== SUPPLIED MATERIAL ==

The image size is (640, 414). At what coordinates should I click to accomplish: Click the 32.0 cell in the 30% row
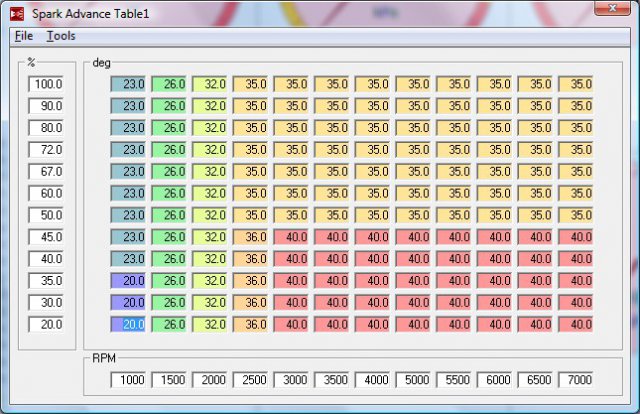coord(210,302)
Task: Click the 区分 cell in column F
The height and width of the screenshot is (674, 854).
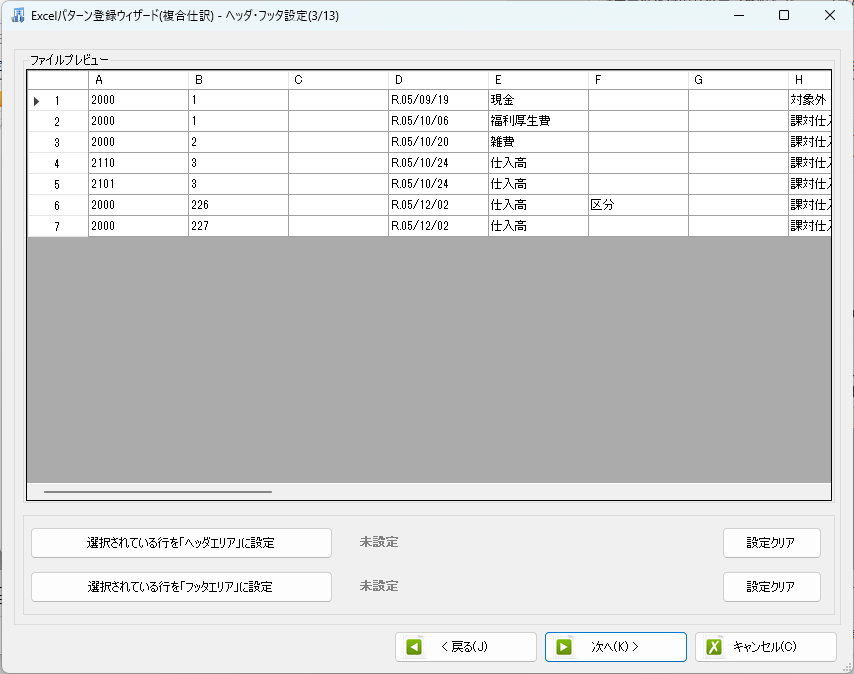Action: (637, 206)
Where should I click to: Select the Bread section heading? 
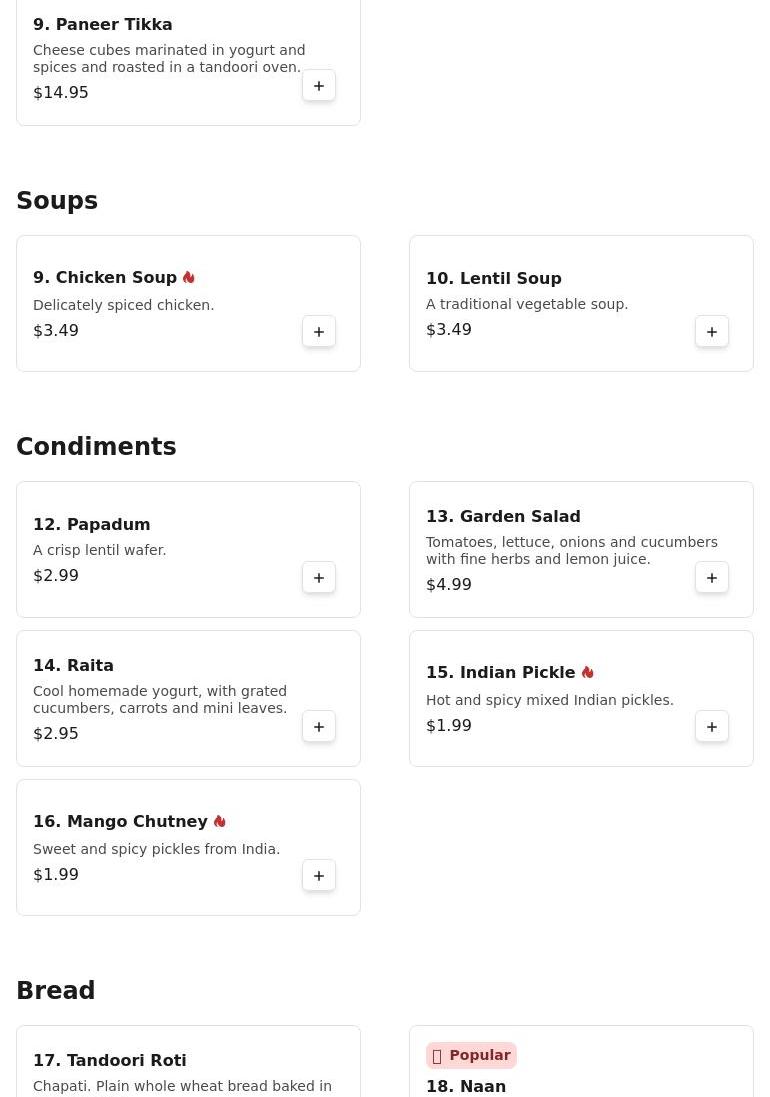pyautogui.click(x=56, y=991)
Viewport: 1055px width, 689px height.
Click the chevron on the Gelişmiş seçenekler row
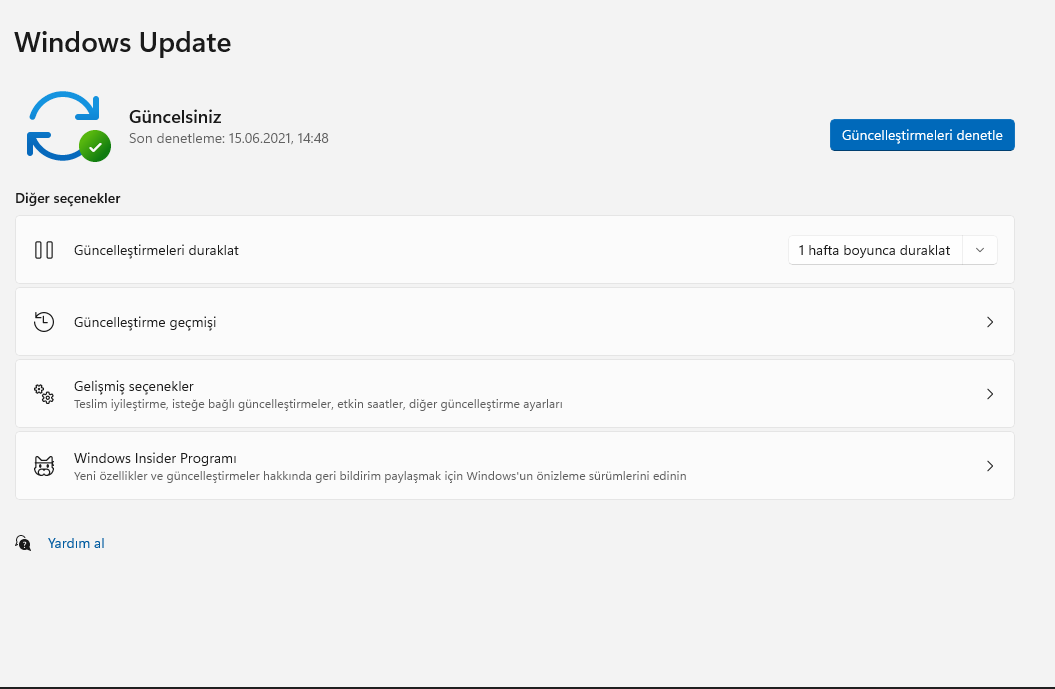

===

Your reply should consist only of the lines running from the line with "Viewport: 1055px width, 689px height." to the end of the entries, both included, copied exactly and without any pictures.

ANSWER BOX
Viewport: 1055px width, 689px height.
Click the chevron on the Gelişmiş seçenekler row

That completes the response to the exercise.